Naam maakte de specialiste op de vrije slag voor het eerst in 1956, bij de Olympische Spelen in Melbourne. Fraser won twee gouden medailles, op de 100 meter vrije slag en de 4x100 meter vrije slag, en een zilveren op de 400 meter vrije slag.
Vier jaar later, bij de Olympische Spelen van Rome (1960), prolongeerde Fraser haar titel op de 100 m vrij. In oktober 1962 doorbrak zij als eerste vrouw de magische grens van één minuut op het koningsnummer van de zwemsport. Dat wereldrecord hield acht jaar stand.
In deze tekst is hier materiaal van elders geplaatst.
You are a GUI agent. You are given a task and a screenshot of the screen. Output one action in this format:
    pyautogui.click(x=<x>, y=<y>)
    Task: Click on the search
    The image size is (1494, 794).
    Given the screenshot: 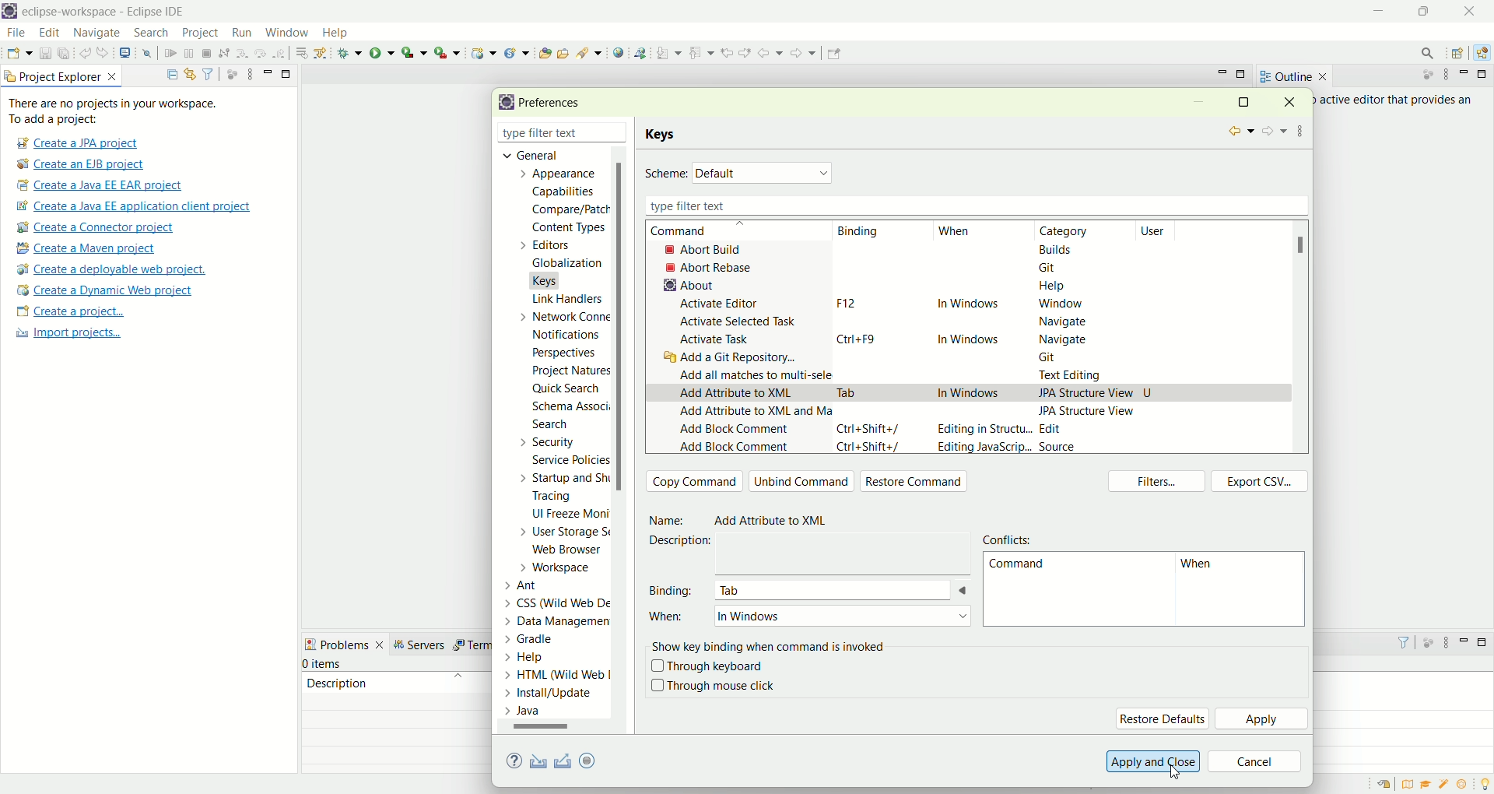 What is the action you would take?
    pyautogui.click(x=1422, y=53)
In 1965 beëindigde Fraser haar indrukwekkende loopbaan toen de Australische zwembond haar voor tien jaar schorste naar aanleiding van haar gedrag bij de Olympische Spelen in Tokio (1964), waar Fraser de voorschriften aan haar laars lapte. Zo liep ze mee in de openingsceremonie, wat haar was afgeraden, en droeg bij de competitie een oud badpak, zeer tegen de zin van de sponsors. Bij dat toernooi prolongeerde Fraser wel andermaal haar olympische titel op de 100 m vrij, wat haar dat jaar de uitverkiezing tot Australian of the Year opleverde. Haar schorsing werd vier jaar later opgeheven, maar ze bedankte toch voor verdere sportdeelname.